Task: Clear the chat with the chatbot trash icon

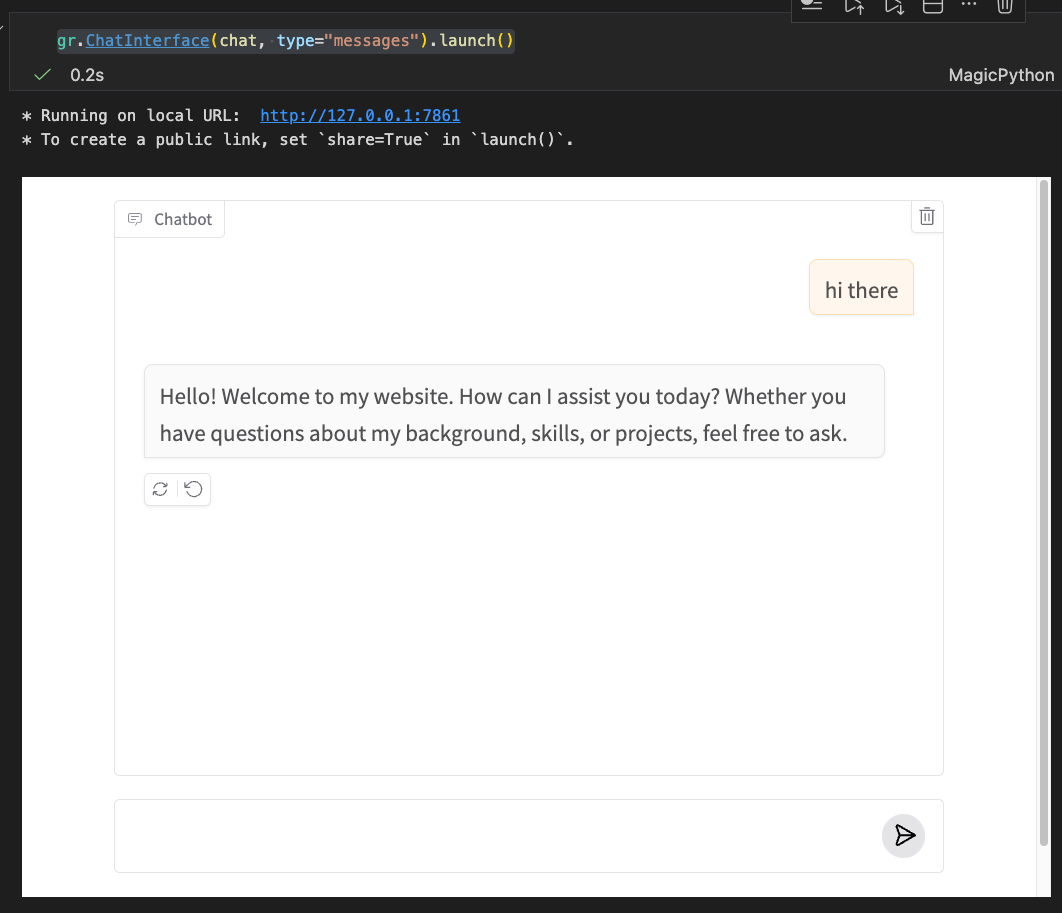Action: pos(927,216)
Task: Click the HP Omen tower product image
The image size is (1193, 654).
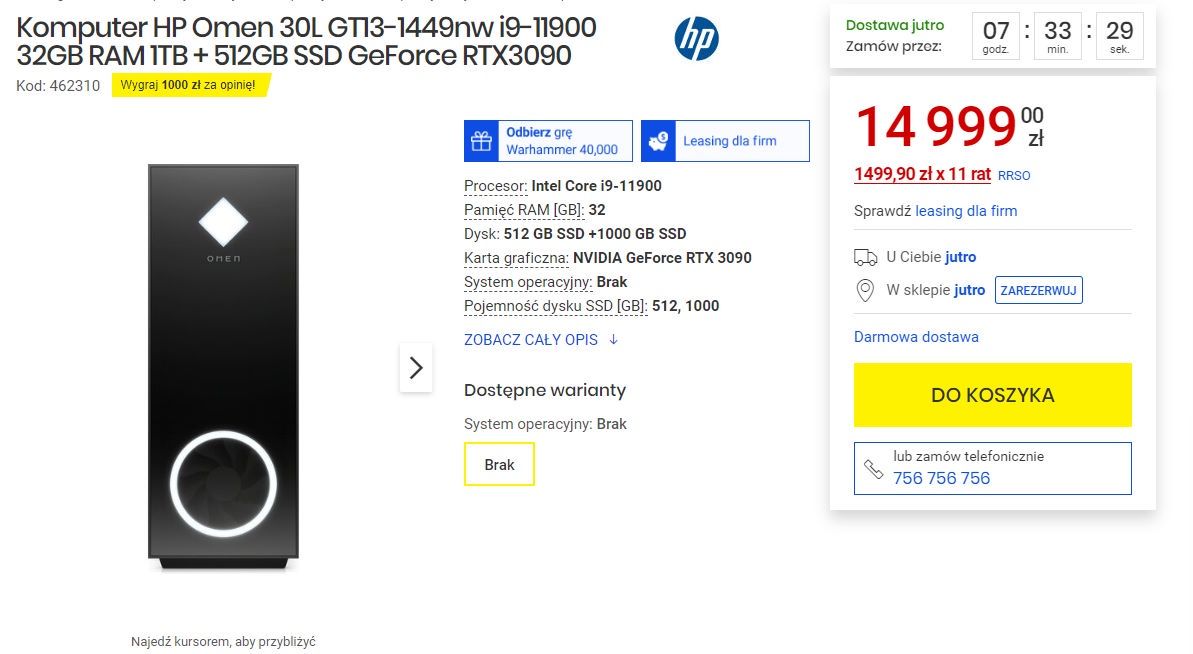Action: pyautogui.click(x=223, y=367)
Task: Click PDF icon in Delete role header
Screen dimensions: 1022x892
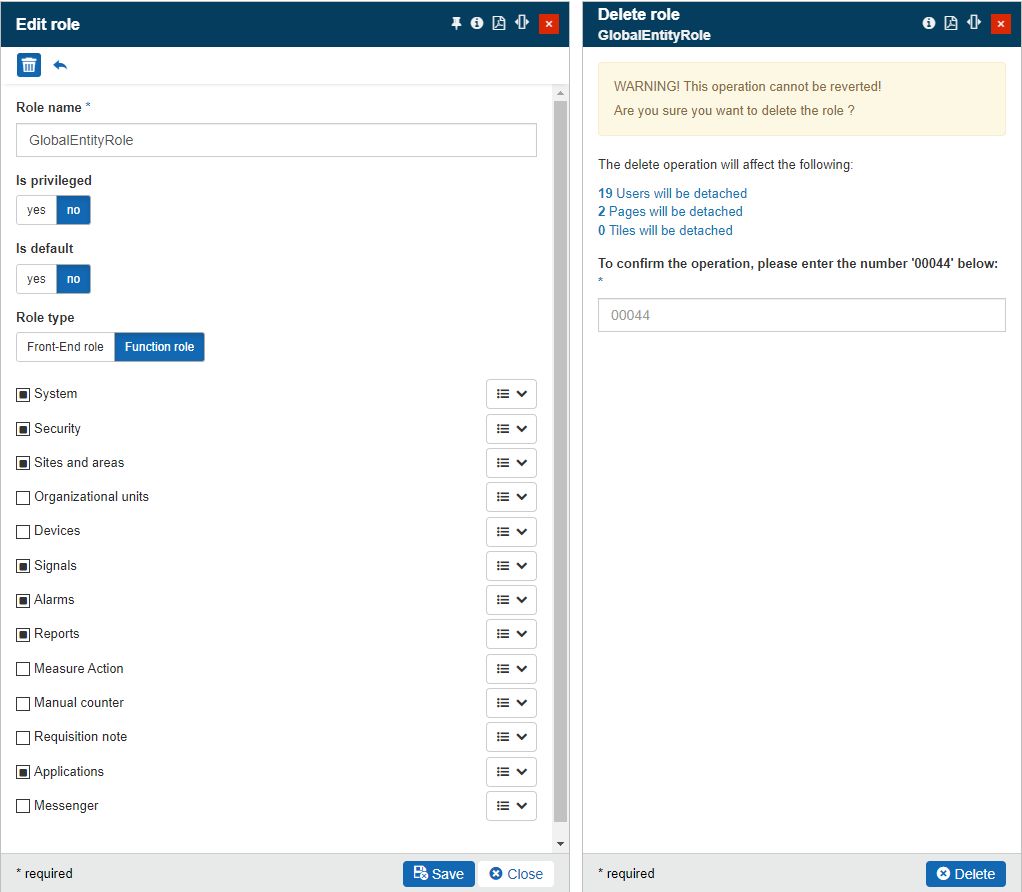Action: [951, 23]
········
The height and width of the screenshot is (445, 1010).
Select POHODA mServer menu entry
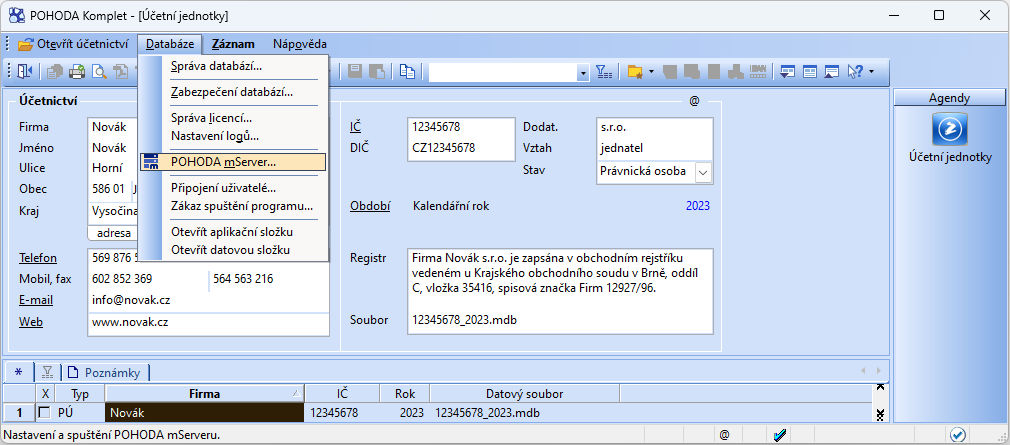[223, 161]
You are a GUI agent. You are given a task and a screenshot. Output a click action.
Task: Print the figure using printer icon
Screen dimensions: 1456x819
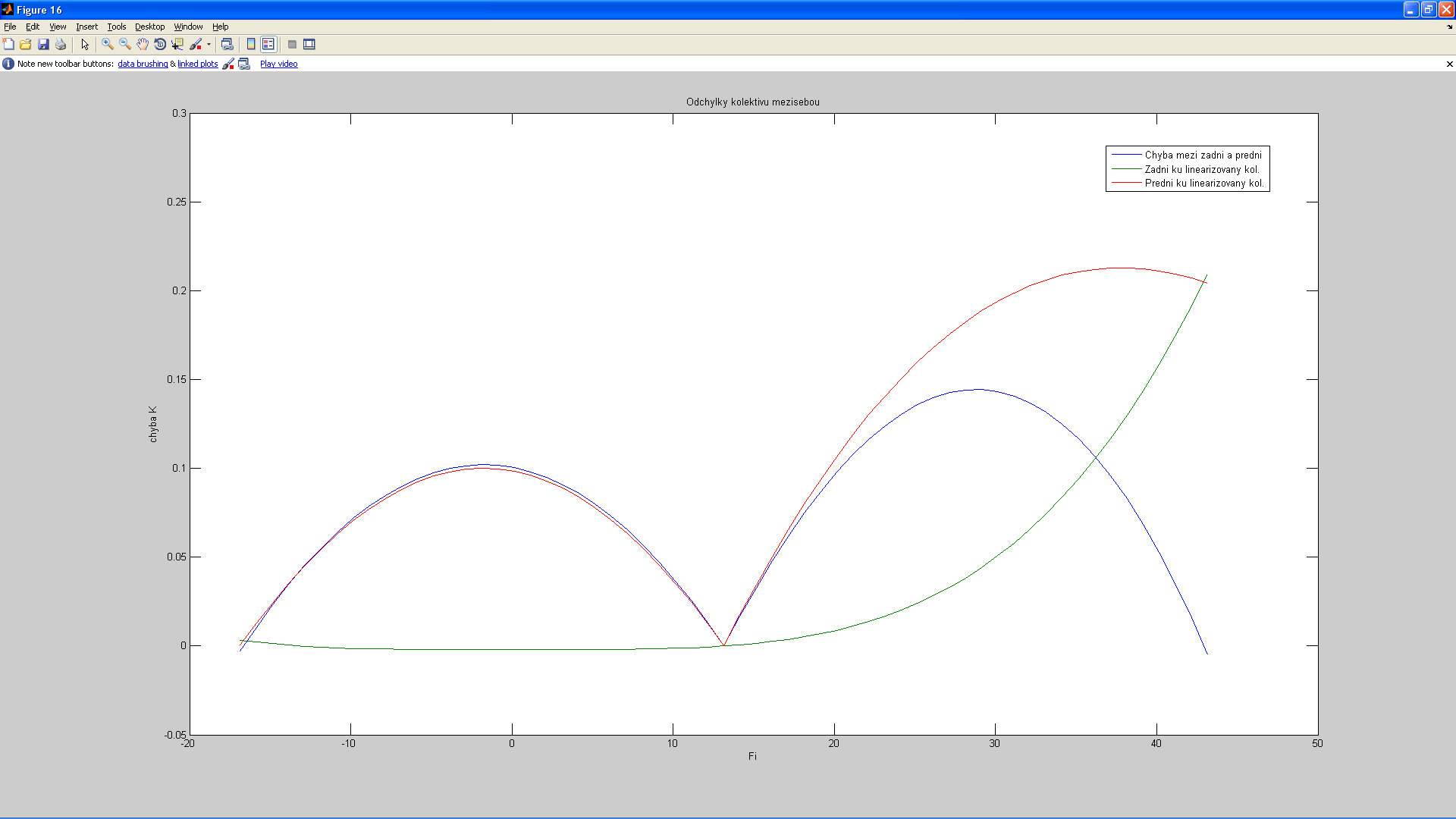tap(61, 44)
········
### DIRECTIONS FOR THIS TASK
Copy out the lines from the one with "Task: Clear the" up to and including the one with "Action: [951, 23]", word for word, leaving out the pictures.

### RESULT
Task: Clear the chat with the chatbot trash icon

Action: pos(927,216)
Task: Click the HP Omen tower product image
The image size is (1193, 654).
Action: pyautogui.click(x=223, y=367)
Task: Click PDF icon in Delete role header
Screen dimensions: 1022x892
Action: [951, 23]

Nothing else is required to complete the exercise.